Fortunately, on February 26, 2016, the California Department of Justice (CDOJ) released the California Data Breach Report (Breach Report), which provided analyses of approximately 657 data breaches reported to the CDOJ between 2012 and 2015. The Breach Report defines compliance with the 20 security controls promulgated in the CIS Critical Security Controls for Effective Cyber Defense as the “floor” for “reasonable” cybersecurity and data protection. The Breach Report identifies data security standards published by the National Institute of Standards and Technology in Special Publication 800-53, and standard ISO/IEC 27002:2013, published by the International Organization for Standardization as “foundational.” According to the CDOJ, the 20 security controls identified by CIS “constitutes a minimum level of security – a floor – that any organization that collects or maintains personal information should meet.”

The controls can be broken down into a set of policies and actions:

  • Inventory, track and secure all connections and software, including all hardware and personal devices that connect to your company’s network, and ensure that software and browsers are not vulnerable to attacks whereby malware and backdoor programs can be installed in your company’s system.
  • Manage and control configurations for operating systems and applications. Default configurations are intended for ease of deployment and use, not for security.
  • Control users by establishing and securing administrative privileges, and establishing access to network areas on a need-to-know basis.
  • Update continuously with software updates and security patches, and monitor for security advisories and threat bulletins. Understanding and managing system vulnerabilities has become a continuous activity, requiring significant time and attention.
  • Protect key assets with proper tools and procedures.
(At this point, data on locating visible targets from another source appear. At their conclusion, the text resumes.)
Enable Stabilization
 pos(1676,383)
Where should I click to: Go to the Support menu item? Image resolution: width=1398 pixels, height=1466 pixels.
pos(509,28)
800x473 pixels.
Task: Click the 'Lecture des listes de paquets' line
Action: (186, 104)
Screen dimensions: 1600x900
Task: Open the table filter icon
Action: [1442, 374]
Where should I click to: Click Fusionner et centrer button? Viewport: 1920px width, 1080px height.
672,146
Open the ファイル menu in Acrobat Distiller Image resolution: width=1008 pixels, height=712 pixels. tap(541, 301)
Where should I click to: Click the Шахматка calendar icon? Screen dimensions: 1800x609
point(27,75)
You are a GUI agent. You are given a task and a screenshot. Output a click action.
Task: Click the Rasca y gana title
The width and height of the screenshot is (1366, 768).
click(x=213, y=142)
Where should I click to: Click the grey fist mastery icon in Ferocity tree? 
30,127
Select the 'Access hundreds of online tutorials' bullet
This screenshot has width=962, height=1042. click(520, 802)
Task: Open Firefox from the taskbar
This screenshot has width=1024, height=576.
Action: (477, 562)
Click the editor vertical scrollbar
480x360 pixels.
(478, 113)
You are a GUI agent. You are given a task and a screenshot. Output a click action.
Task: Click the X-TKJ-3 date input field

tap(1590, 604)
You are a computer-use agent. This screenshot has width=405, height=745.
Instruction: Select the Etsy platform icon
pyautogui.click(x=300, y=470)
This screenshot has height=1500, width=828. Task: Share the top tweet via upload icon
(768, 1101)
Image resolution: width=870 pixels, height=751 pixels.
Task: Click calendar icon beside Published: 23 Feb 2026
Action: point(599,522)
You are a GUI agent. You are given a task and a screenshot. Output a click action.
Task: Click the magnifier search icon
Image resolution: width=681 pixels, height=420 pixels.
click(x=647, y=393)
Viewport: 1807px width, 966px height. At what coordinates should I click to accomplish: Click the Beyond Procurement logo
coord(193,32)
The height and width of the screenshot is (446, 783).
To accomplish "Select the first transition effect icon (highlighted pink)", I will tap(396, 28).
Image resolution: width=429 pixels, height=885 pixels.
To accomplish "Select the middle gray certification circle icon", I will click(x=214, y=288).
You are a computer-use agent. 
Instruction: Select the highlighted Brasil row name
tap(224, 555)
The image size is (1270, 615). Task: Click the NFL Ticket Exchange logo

A company should ensure that its web browsers are updated in order to protect itself against malware, and that appropriate processes are undertaken for backing up critical data and allowing its timely recovery. Without access to trustworthy data recovery capability, it may be difficult to remove all aspects of a hacker’s presence in the company’s network. A company should also undertake procedures to protect its data through use of encryption, integrity protection and data loss prevention (DLP techniques.
  • Implement defenses against malware and boundary intrusions with automated and rapid software updating at points of possible attacks, and adopt multilayered boundary defenses by relying on firewalls, DMZ perimeter networks and proxies.
    Block access to vulnerable entry points through use of port scanning tools, by limiting and controlling wireless access and entry ports, and by managing the security life of software as vulnerabilities are discovered and disclosed.
  • Train staff by providing security training to employees and vendors who have access to your company’s network and data.
    Monitor activity on network accounts and review network audit logs to prevent hackers from being able to hide the presence of malware and their activities on compromised devices; close inactive accounts.
  • Test and prepare by creating a cybersecurity incident response plan, assembling a response team, and running exercises to test your company’s security and ability to respond quickly to a data breach or other cyberattack.

Who can enforce the law?

Private parties do not have the authority to sue under the California law; rather, the law delegates enforcement exclusively to the California Attorney General, city attorneys, county counsels and district attorneys. The law also does not specify what types of penalties officials can seek for violations, what the maximum penalties are or whether officials must prove that actual harm to consumers has occurred before seeking penalties.